Note that all of these but one failed under tension. The exception is item 22, which came from the tail—specifically, from near the leading edge of the vertical stabilizer.

It’s particularly remarkable that Item 18, the nose gear door, failed under tension. (Image at top) If, as the Australian authorities believe, the plane hit the sea surface after a high-speed descent, this part of the plane would have felt the full brunt of impact.

 

Bill Waldock, a professor at Embry Riddle University who teaches accident-scene investigation, says that if MH370 hit the water in a high-speed dive, you would expect to see a lot of compression, “particularly up toward the front part. The frontal areas on the airplane, like the nose, front fuselage, leading edge of the wings, that’s where you’d find it most.”

I spoke to a person who is involved in the MH370 investigation, and was told that officials believe that that observed patterns of debris damage “don’t tell a story… we don’t have any information that suggests how the airplane may have impacted the water.” Asked what kind of impact scenario might cause the nose-gear door to fail under tension, it was suggested that if the gear was deployed at high speed, this could cause the door to be ripped off.

This explanation is problematic, however.
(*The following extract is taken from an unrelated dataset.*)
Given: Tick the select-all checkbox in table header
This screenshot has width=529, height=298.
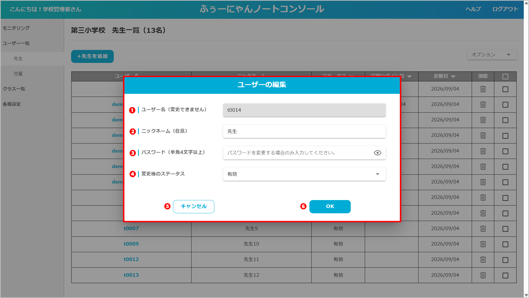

According to 777 documentation, the landing gear doors are designed to open safely at speeds as high at Mach 0.82 — a normal cruise speed. The plane would have to have been traveling very fast for the door to have been ripped off. And to be deployed at the end of the flight would require a deliberate act in the cockpit shortly before (or during) the terminal plunge.

The experts I’ve talked to are puzzled by the debris damage and unable to articulate a scenario that explains it. “The evidence is ambiguous,” Waldock says.

In a blog post earlier this month, Ben Sandilands wrote, “Don Thompson, who has taken part in various Independent Group studies of the mystery of the loss of the Malaysia Airlines in 2014, says some of these findings support a mid-air failure of parts of the jet rather than an impact with the surface of the south Indian Ocean.”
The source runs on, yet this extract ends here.